ほっと一息
2025.01.13
なくそう食品ロス
JA広報通信2025年1月
食品ロス問題ジャーナリスト●井出留美
恵方巻き
2月は恵方巻きの季節です。
大好きなすしが、売れ残って捨てられていると知ったのは2016年の2月3日でした。一方で、この日、フランスでは世界初となる食料廃棄を禁ずる法律が成立したのです。当時のSNS(会員制交流サイト)では「フランスは素晴らしい」「日本はどうなってる」と、ごみ袋に入った大量の恵方巻きの写真が投稿されていました。
17年に初めて恵方巻き廃棄の記事を書きました。

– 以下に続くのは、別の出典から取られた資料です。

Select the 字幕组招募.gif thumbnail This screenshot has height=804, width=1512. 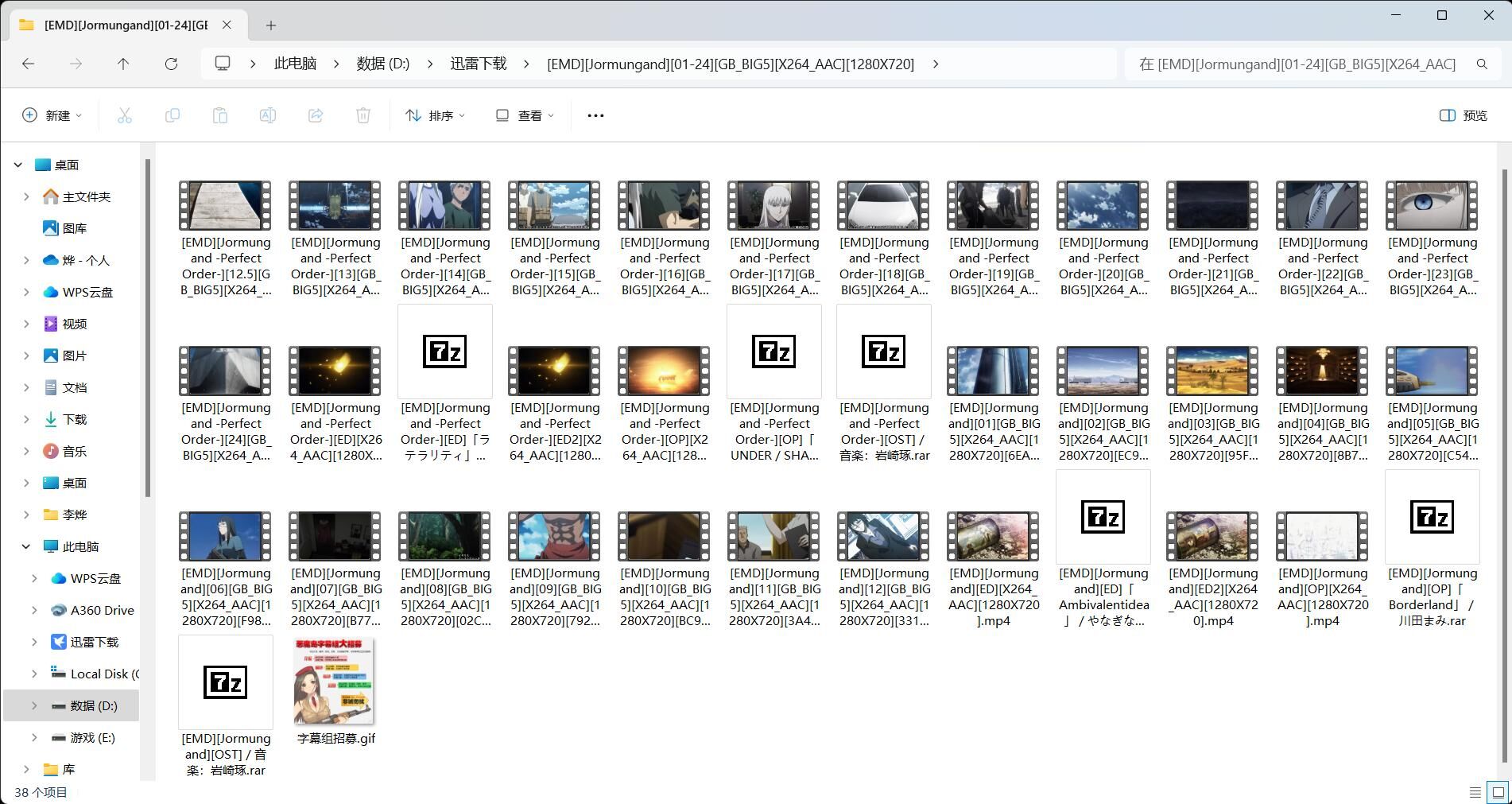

スーパーでは奥にキッチンがあることが多く、客の入り数や在庫を見ながら売る数を調整できます。でも、コンビニではほとんどの店にキッチンがなく、発注しただけ商品棚に並べなければならず、売れ残りが多く発生する、といった内容でした。
19年から、毎年節分の日に、スーパーやコンビニなどで売れ残っている恵方巻きの数を調査し記事を書くようになりました。大学生や高校生、最近では社会人の方や遠方の方なども参加してくださっています。
24年2月には、恵方巻きの売れ残り調査に関し、BBC(英国放送協会)の記者から取材を受けることになりました。私の活動を長年見てくださっている大学の先生が記者に推薦してくれたのです。
24年3月に記者が来日し、一緒にコンビニを訪問し、インターンとして調査に協力してくれた高校生にも声をかけ、取材を受けてもらいました。BBCの記事は24年6月に英語と日本語で発信されました。記事が出た後、オーストラリアの記者から別の取材を受けるなど、反響がありました。
「食品ロスを減らすと経済が縮む」「売り上げが減るから食品ロスは減らすな、必要悪だ」という意見があります。でも、食品ロスを減らしながら売り上げを増加させたスーパーやパン屋、回転ずし屋などの事例はいくつもあります。
売り上げを増やしても、その裏で恵方巻きを大量に捨て続けていたら、福が来るどころか、逆に罰が当たると思うのです。
食品ロス問題ジャーナリスト
井出 留美(いで るみ)
株式会社office3.11代表取締役。博士(栄養学/女子栄養大学大学院)修士(農学/東京大学大学院農学生命科学研究科)。『食べものが足りない!』『SDGs時代の食べ方』『捨てないパン屋の挑戦』など著書多数。